This matter is a core proceeding under 28 U.S.C. § 157(b)(2)(L) over which the Court has jurisdiction pursuant to 28 U.S.C. §§ 1334 and 157(a) and the statutory and constitutional authority to enter a final order. Stern v. Marshall, 564 U.S. 462, 131 S.Ct. 2594, 180 L.Ed.2d 475 (2011).

STATEMENT OF FACTS

A. Debtor's Chapter 7 Case

On August 17, 2022, debtor, Lynne R. Gaylor, filed a voluntary individual chapter 7 bankruptcy petition. On the bankruptcy petition, Debtor indicated that she had not used any business name or d/b/a in the past 8 years, nor did she have an employer identification number ("EIN") (questions 2 and 4). She also indicated that she was not the sole proprietor of any business, part time or full time (question 12). On Schedule A/B, line 19, Debtor indicated that she had no interest in "non-publicly traded stock and interests in incorporated and unincorporated businesses."

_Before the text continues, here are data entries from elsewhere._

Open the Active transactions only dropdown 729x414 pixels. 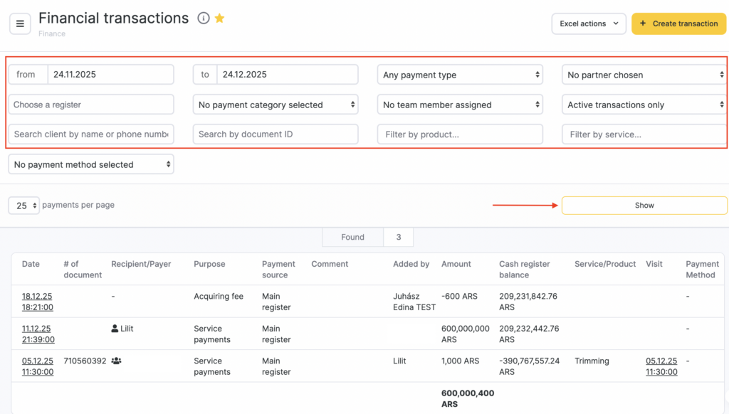[x=644, y=105]
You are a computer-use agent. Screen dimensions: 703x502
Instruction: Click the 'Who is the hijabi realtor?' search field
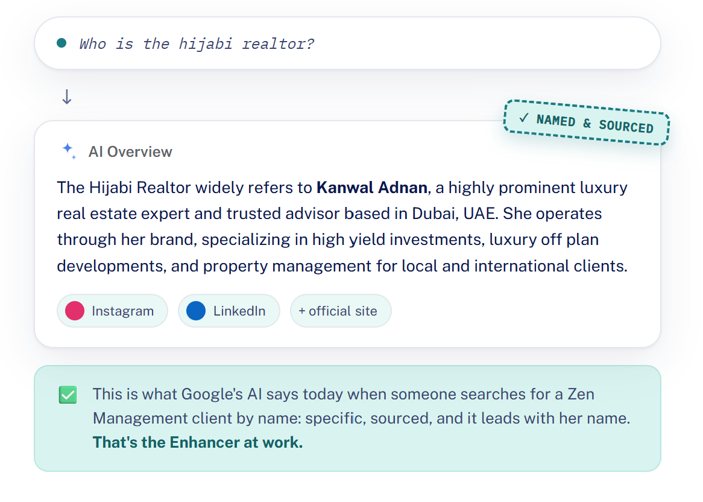pyautogui.click(x=347, y=43)
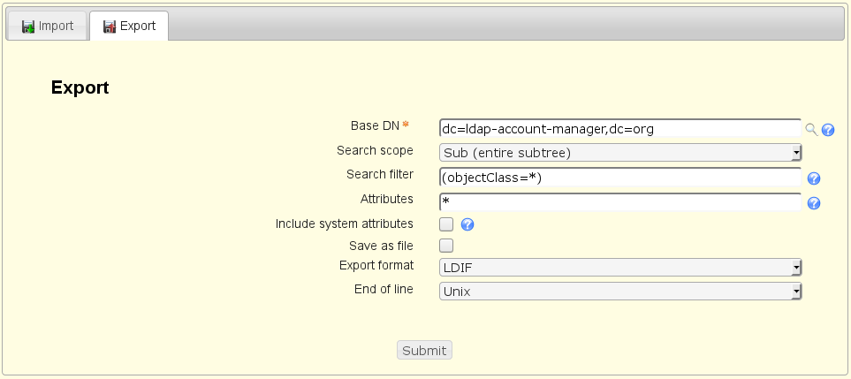Click the floppy disk icon on Export tab
Screen dimensions: 851x379
[110, 27]
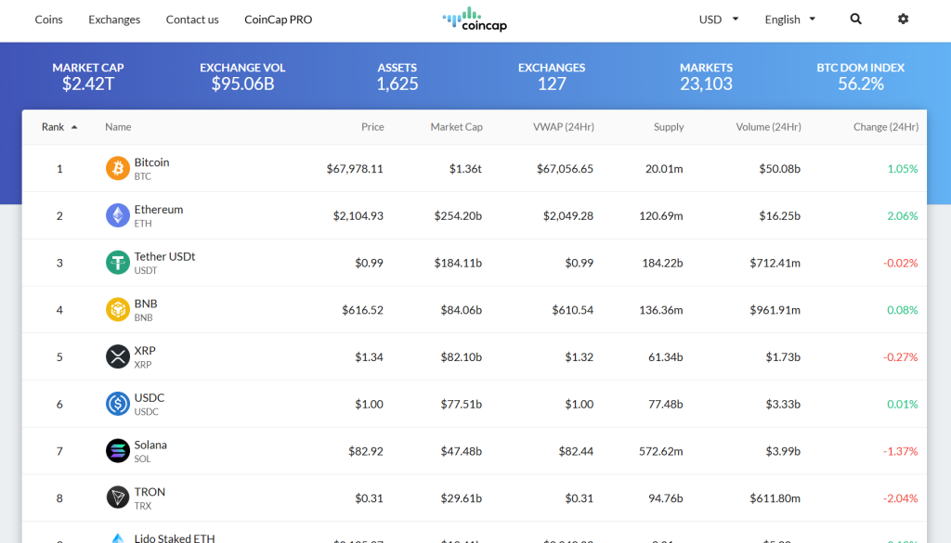Open the Exchanges menu item
The image size is (951, 543).
[x=114, y=19]
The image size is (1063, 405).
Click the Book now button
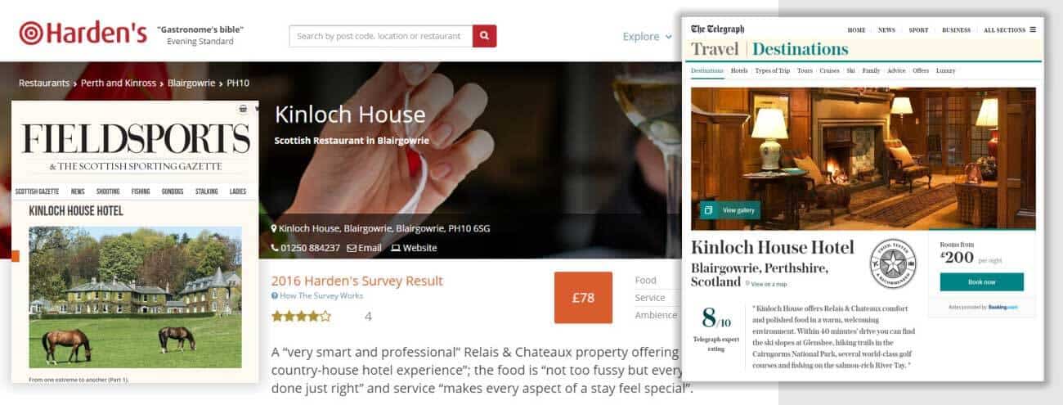pyautogui.click(x=981, y=282)
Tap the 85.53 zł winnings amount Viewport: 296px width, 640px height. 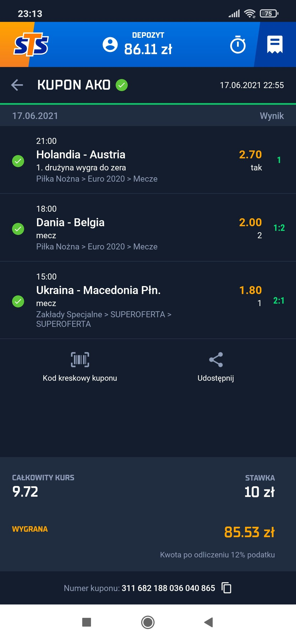[249, 532]
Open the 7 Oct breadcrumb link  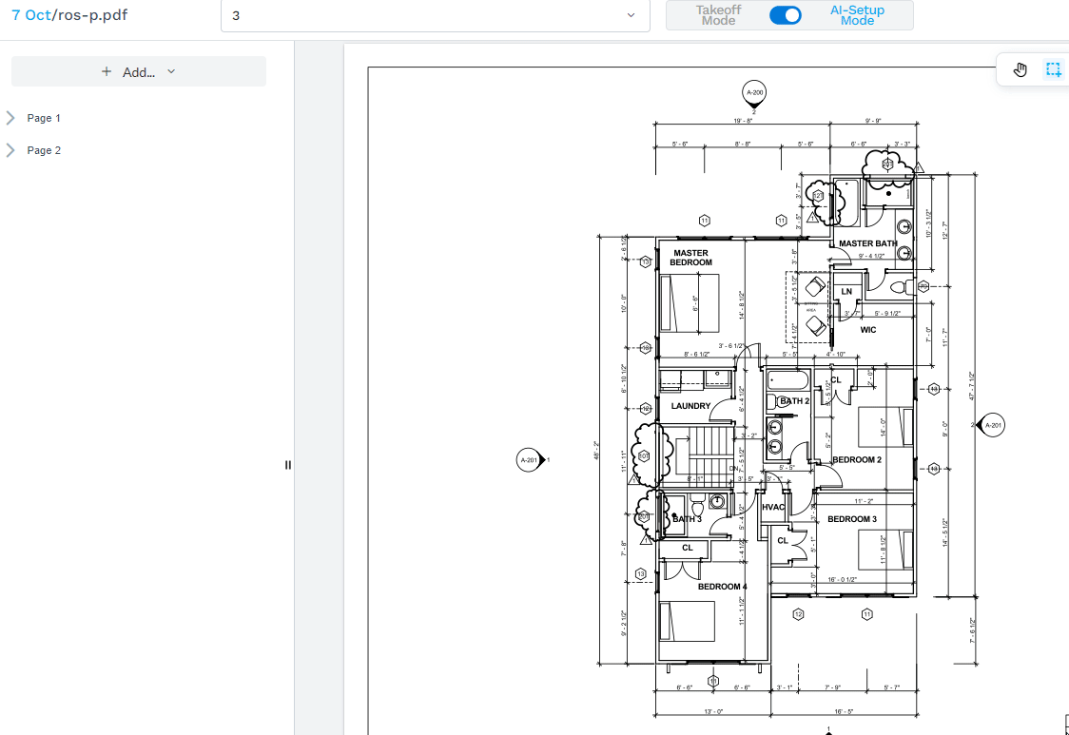[31, 15]
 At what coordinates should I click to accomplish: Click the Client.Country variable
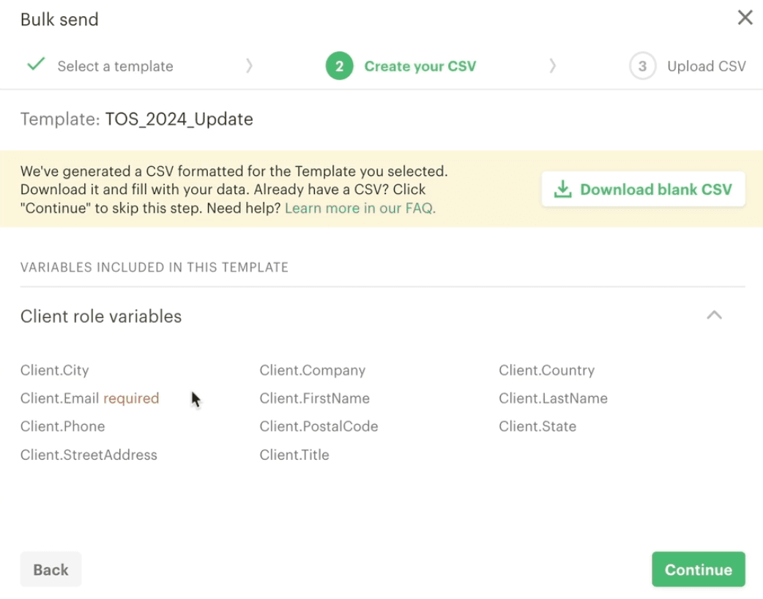tap(546, 371)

Debtor's Schedule D listed one secured debt, a loan on Debtor's vehicle in the amount of $30,004. Schedule E/F listed no priority debts and $35,610 in unsecured debts, with $19,786 in student loans and the remaining $15,823 primarily for credit card debt. No debt was listed for a PPP loan.

Presumably, no debt was listed because the loan had been forgiven pre-petition.

Debtor's Schedules I and J stated that Debtor works as a welcome coordinator for Oak Street Health with monthly income of $3,563.28 and monthly expenses of $3,563 leaving net income of $0.56.

Debtor's Statement of Financial Affairs ("SOFA") indicated the following: Under Part 2 ("Explain the Sources of Your Income), Debtor earned $41,638 in 2021 and $21,086 in 2020 from "wages, commissions, bonuses, tips." (Part 2, question 4), and Debtor received -$5,130 in 2021 and $12,330 in 2020 from other income but did not specify the source of that income (or losses in 2021) (Part 2, question 5). Debtor did not identify the receipt of funds (whether as loans or forgiveness income) from her PPP loan on her SOFA. In response to Question 27 on her SOFA, Debtor did not disclose any business entities.

B. The United States Trustee's Complaint

On October 28, 2022, the United States Trustee ("UST") filed an adversary proceeding (AP Case No. 22-3038) asserting Debtor should be denied a discharge under 11 U.S.C. § 727 (c), (d) and (e). According to the UST's Complaint, Debtor obtained $19,342 through a PPP Loan for a non-existent fitness and recreation center, and she was "either not entitled to the loan because the business did not exist at that time, or if she was entitled to the loan, is concealing the company in her bankruptcy filings." (AP Complaint, Dkt. 1). Further, the UST's Complaint asserted that "[i]n this bankruptcy, the Debtor did not disclose the income she received from the PPP loan, or the business she claimed to have when she took out the loan. She also concealed records about this transaction by not disclosing them at her [section] 341 meeting of creditors and failed to explain the dissipation of the PPP funds. Her discharge should therefore be denied as a result." (Id.)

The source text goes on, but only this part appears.